I’d like to say I listened to every minute of music contained on this massive collection, but if I did I’d be lying. Experimental Works collects the complete output of Ross Baker’s 2T project, as well as some releases under various other releases, from 1995 to 2017. It contains nearly fifteen hours of material that ranges from varyingly active radio play and sloppy plunderphonics to well-crafted concrète music and patient, if occasionally indulgent, drone pieces. Baker didn’t exactly use any fine-tooth combs when releasing his music, but the sprawling unfiltered-ness of Experimental Works allows it to be an imperfect but comprehensive auditory document, and listening sequentially tells the fascinating story and evolution of a developing sound artist. From laugh-out-loud moments of anti-music irreverence to periods of admirable focus like the “Headache Therapy” series, this is a compilation that shouldn’t be overlooked.

Cold Electric Fire – The Alchemist: The Complete Recordings (No Rent, Apr 24)

Even in their maelstrom of 2018 releases, No Rent Records made time for some not-so-new material. Gary Tedder’s brief stint as Cold Electric Fire yielded two CD releases and a split 10″ with Facedowninshit, and the music from all three of which is present on The Alchemist along with completely new tracks that were never released (a track from 2002’s In Night’s Dream We Are Ghosts was repurposed for the Facedowninshit split). As typical of No Rent, the packaging for this two-tape set is incredible, and the innocuous image used as the cover is a perfect representation of the meditative, droning analog ambience that was so diligently created by Tedder, radiating a comforting warmth even at the compilation’s tensest moments. The highlight of The Alchemist may be the unreleased project A Cursory Sweep of the Insurmountable, an ambitious collection of processed instrument drones. Every aspect of this release makes it one not to miss, even the beautiful photographs that color its twin J-cards and Jason Crumer’s meticulous and thoughtful introduction.

The Four Horsemen – Nada Canadada (Holidays, Nov 9)

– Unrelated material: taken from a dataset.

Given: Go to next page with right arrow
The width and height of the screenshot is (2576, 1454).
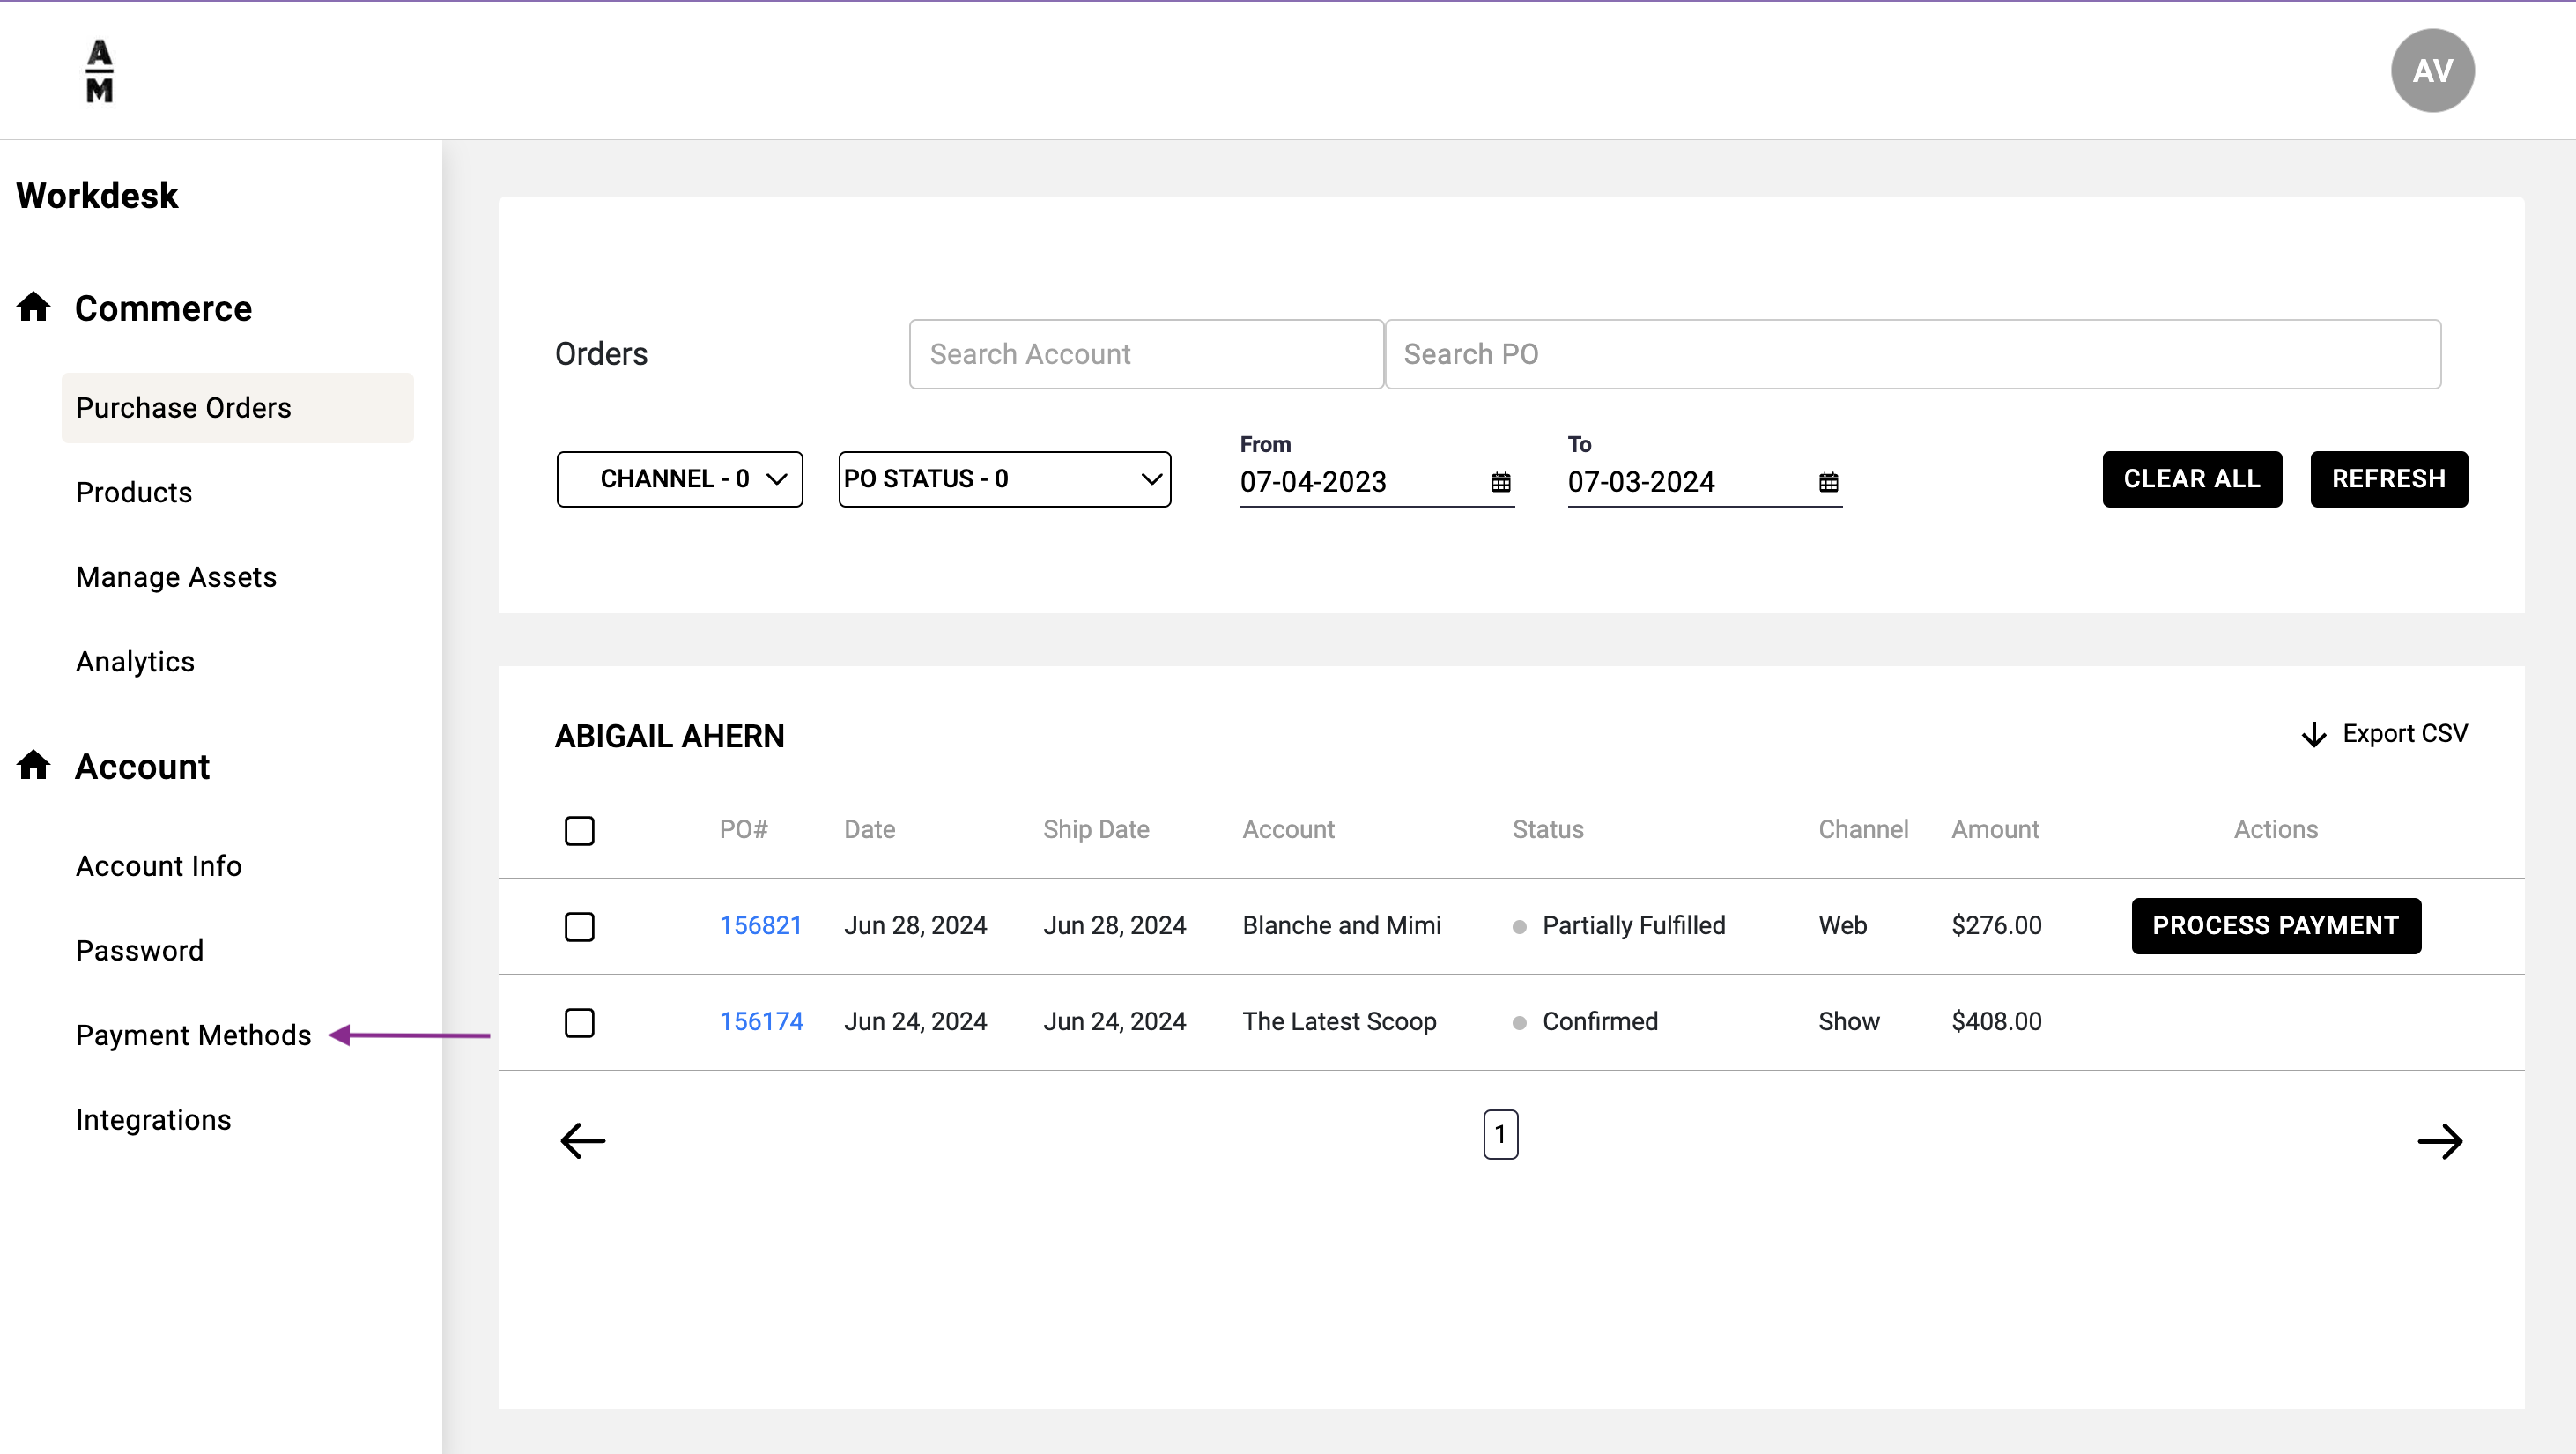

Originally released as Canadada on Griffin House in 1974, The Four Horsemen’s debut LP was one of the finest examples of text-sound, or sound poetry, when the art form was arguably at its creative peak with peers such as Sten Hanson and Charles Amirkhanian. But Nada Canadada stands out even now, mainly because of its profound sense of community. The members, including bpNichol, Rafael Barreto-Rivera, Paul Dutton, and Steve McCaffery, always made an effort to keep their abstract poetry attached to its roots, and their words are almost entirely discernible even amidst the chaos whipped up in “Seasons” or “Monotony.” I think Rafael Barreto-Rivera puts it best: “The number of words we still use in our poetry comes as somewhat of a surprise to us, especially in the light of this album. Strictly speaking we cannot call what we do sound poetry if by it is meant that poetry which has its basis in non-verbal, vocal, and sub-vocal elements of sound. Nor are we into the electronic ramifications of sound in any sense beyond doing a record. We are in fact reluctant to pin the aesthetic continuum on which we operate to the first wall available. Still, perhaps the best name for what we do is what it always has been: poetry.”